With the quick action of the Bluegill, I thought I was in for a fast paced afternoon. It was not meant to be…. Nothing. Usually, the Weed Shiners eventually find me and keep me busy, but they were no where to be seen. This water is not clear, has a black bottom and the surface is almost entirely obscured by canopy. Sight fishing is not an option, but I usually fish without a bobber/float while micro-fishing here. I use a single #6 (.1 g) split shot about an inch and a half above the hook, and flip it out, letting it slowly sink. This normally is where I’ll get the activity, but not today.

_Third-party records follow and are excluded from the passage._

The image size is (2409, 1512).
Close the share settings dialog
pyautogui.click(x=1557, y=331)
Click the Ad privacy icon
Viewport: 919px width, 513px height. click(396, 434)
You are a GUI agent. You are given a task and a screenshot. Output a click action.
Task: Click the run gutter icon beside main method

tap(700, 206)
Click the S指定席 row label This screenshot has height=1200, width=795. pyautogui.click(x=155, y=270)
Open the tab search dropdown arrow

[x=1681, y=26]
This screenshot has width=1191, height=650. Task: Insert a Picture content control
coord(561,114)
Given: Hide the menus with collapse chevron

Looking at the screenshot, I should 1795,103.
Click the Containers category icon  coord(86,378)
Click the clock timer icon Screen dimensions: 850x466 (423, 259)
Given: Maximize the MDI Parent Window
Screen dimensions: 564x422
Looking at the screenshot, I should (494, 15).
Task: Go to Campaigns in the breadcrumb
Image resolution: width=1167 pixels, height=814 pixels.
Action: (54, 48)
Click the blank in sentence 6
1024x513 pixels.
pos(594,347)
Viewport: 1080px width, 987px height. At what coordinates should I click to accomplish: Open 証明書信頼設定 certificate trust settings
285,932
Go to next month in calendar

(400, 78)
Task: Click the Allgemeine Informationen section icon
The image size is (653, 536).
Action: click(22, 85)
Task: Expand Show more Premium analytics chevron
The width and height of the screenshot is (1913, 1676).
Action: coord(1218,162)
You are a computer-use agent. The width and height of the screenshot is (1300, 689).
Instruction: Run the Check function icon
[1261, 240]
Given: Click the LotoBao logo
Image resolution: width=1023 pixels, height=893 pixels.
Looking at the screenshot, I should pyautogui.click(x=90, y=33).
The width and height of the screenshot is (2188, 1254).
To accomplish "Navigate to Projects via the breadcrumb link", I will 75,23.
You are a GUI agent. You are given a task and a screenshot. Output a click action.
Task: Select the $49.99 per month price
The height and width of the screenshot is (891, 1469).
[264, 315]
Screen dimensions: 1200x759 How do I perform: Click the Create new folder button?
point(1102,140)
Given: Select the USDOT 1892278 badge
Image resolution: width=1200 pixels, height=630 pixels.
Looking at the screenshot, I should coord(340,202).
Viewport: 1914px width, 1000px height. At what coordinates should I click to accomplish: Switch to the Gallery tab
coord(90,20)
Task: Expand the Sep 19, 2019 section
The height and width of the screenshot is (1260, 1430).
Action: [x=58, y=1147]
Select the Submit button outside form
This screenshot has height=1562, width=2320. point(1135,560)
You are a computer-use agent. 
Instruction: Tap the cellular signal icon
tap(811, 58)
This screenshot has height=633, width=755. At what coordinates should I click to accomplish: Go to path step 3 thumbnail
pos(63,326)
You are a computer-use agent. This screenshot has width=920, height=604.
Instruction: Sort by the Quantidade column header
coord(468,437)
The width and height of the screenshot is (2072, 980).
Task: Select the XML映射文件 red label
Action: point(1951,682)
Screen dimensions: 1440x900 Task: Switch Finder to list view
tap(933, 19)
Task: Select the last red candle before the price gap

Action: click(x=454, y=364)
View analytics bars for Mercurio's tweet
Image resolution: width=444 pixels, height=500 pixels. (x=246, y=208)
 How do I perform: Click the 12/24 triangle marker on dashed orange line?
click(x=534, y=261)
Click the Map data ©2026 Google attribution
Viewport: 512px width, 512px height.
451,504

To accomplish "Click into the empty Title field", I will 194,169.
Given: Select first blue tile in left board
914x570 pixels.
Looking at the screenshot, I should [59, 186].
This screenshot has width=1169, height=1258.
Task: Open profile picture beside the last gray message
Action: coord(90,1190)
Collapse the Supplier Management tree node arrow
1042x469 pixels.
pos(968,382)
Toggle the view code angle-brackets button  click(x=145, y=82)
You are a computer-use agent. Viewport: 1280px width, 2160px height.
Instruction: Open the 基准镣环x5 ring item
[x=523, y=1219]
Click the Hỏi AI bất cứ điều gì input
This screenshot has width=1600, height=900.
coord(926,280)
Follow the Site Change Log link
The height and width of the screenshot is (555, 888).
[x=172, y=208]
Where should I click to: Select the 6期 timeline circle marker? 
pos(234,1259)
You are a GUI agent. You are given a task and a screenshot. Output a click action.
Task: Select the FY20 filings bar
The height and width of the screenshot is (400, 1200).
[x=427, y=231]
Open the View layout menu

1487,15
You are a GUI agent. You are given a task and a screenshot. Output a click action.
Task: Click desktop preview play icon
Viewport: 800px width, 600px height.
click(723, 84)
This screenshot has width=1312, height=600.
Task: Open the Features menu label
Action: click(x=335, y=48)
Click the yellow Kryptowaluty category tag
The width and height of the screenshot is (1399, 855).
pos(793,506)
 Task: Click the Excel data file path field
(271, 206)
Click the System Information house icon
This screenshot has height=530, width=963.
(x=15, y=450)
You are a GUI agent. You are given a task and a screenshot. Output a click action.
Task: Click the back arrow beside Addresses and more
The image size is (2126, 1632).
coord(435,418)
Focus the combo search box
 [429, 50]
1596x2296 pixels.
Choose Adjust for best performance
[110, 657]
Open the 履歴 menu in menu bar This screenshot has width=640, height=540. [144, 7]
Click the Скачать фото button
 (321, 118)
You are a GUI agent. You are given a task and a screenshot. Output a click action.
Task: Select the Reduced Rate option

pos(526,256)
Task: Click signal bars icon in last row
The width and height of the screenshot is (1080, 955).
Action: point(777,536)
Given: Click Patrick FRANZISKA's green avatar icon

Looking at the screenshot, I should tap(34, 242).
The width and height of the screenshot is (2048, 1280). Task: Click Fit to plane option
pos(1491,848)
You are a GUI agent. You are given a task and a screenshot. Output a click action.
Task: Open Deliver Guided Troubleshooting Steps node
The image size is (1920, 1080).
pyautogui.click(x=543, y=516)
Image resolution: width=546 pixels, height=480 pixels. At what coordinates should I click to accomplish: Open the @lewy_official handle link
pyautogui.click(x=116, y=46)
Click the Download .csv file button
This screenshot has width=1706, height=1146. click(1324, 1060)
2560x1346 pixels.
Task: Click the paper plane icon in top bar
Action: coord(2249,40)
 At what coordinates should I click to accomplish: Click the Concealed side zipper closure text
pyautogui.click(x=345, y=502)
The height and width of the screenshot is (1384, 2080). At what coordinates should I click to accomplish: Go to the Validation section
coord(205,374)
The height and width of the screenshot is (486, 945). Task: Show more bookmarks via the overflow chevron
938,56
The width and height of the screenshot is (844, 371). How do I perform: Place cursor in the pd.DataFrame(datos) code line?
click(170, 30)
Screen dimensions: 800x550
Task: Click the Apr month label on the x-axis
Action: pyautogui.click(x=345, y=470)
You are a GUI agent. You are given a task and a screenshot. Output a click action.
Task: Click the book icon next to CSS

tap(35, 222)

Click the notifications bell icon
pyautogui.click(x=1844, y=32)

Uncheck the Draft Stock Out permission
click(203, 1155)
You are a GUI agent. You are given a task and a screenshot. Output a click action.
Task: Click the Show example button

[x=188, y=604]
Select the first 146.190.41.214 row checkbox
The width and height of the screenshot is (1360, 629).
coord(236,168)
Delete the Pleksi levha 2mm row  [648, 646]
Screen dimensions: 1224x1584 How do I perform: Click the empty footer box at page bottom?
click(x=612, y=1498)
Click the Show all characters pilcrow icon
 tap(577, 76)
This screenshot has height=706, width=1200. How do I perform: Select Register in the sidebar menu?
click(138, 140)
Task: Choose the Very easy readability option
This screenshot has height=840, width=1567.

It seemed like an eternity, so I decided to change up my presentation a bit. After letting the bait sink, I began twitching it, much as I do my soft bait jig while fishing for Speckled Trout. On my second cast with this technique, I had a “strike”….fish on! I must have aggravated the 3 inch Brook Silverside (Labidesthes sicculus), as he inhaled the bait. His face showed hints of red which the males get when in breeding condition. This is the first Brook Silverside I’ve caught in Baldwin County and was quite surprised to find him in Silver Creek. Other Brook Silversides I’ve caught have generally been sight fished while they are on the surface. Even on the surface, action to the bait seemed to be key to success. After a brief photo session, he was returned to the creek.